I cannot tell you how livid I was.
When I told my sister, she told me about this one new guy who wouldn’t hit her no matter how much she insisted it was fine during krav maga practice. She comes from years of various combat arts. He later realized she’s trained and acted surprised despite the fact that she’d told him several times to just do the exercise as he was supposed to.
I told her the two guys at therapy will literally refuse to go through the door if I’m holding it open for them unless I act distracted while I do it (not look at them, make it look like I just casually forgot I’m still holding the door open). They’ll either bodily push me out of the way so they can hold the door open for me instead, or stay still and insist I go until I do it. I’ve had time to experiment.
My sister said the men at her therapy group do the same.
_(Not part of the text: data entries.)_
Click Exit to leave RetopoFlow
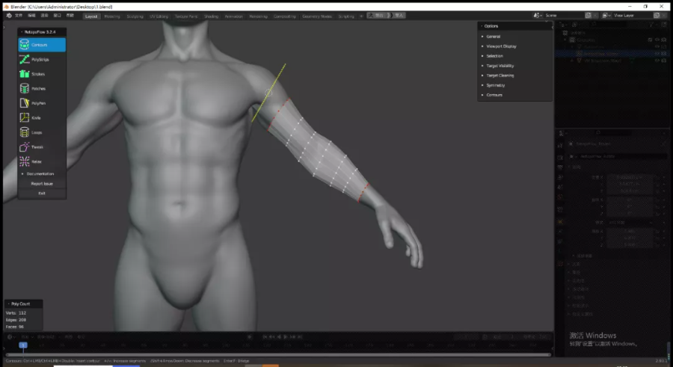The width and height of the screenshot is (673, 367). click(42, 193)
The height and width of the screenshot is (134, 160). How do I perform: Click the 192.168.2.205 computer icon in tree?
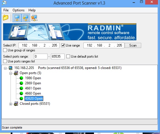[x=11, y=68]
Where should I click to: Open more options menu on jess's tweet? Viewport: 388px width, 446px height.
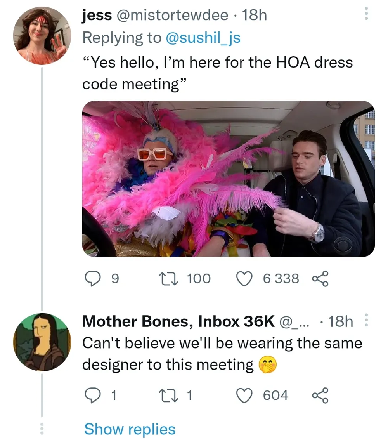(365, 15)
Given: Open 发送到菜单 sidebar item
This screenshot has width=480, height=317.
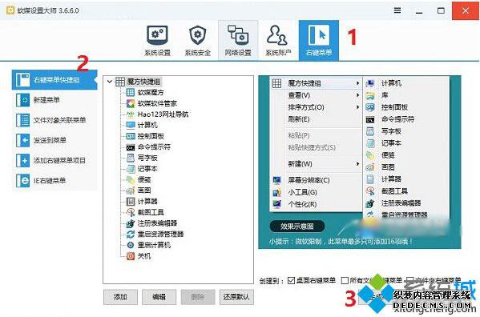Looking at the screenshot, I should click(x=54, y=140).
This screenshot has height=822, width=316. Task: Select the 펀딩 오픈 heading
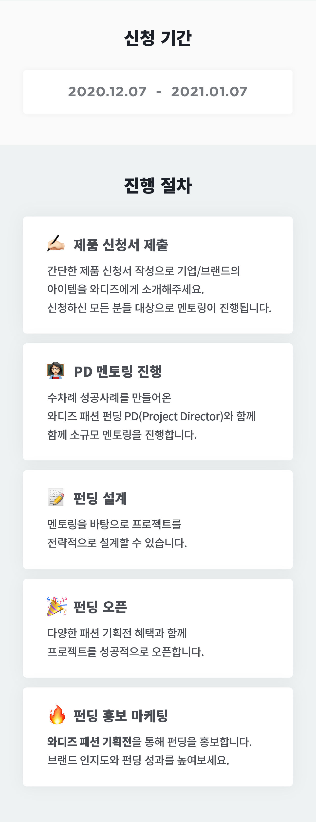point(100,607)
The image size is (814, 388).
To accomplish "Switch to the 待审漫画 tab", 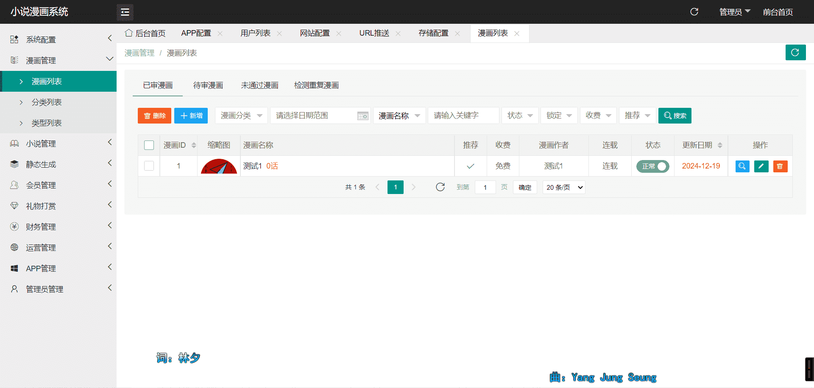I will coord(208,85).
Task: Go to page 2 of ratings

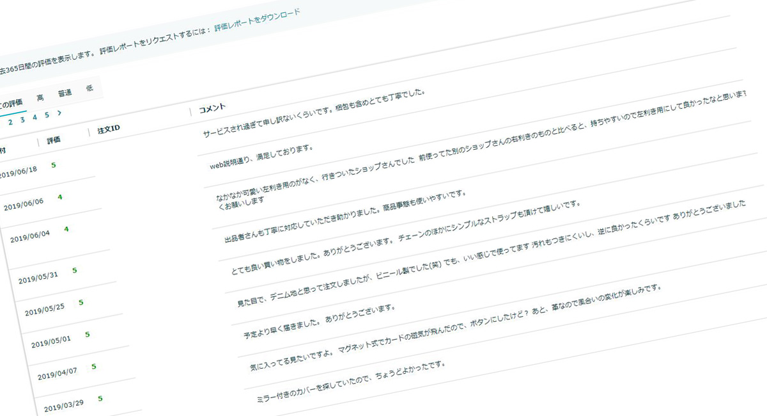Action: pyautogui.click(x=10, y=122)
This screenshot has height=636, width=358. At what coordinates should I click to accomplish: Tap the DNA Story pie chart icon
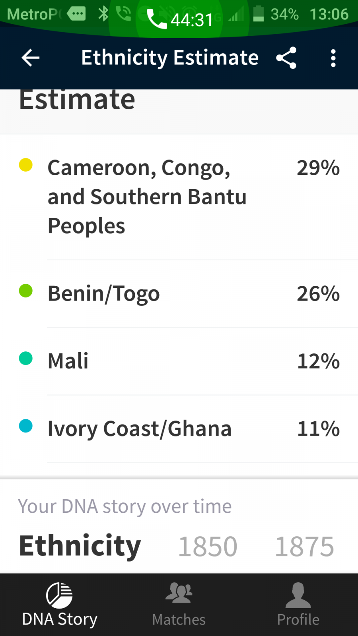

This isn’t courtesy. You’re not helping someone who asked, or offering help and then listening to the answer. You’re not saving women as a group. You’re not making up for other men’s sexism (or your own). You’re being sexist. You’re being condescending, not listening to the woman in front of you, aggressively trying to keep yourself in a position where you can be the sole offerer of things and the woman can only be in the role of receiving your “kindness” and exchange gratefulness for it, and making it all about your coming to the rescue - even though no-one asked you to in the first place. And if you’re so uncomfortable with any breach of the script that you can’t even walk through a door if a woman is holding it open for you, then there’s a problem, and it’s yours, and working on it is on you, not on me. Same goes when you treat a woman like she can’t perform menial tasks.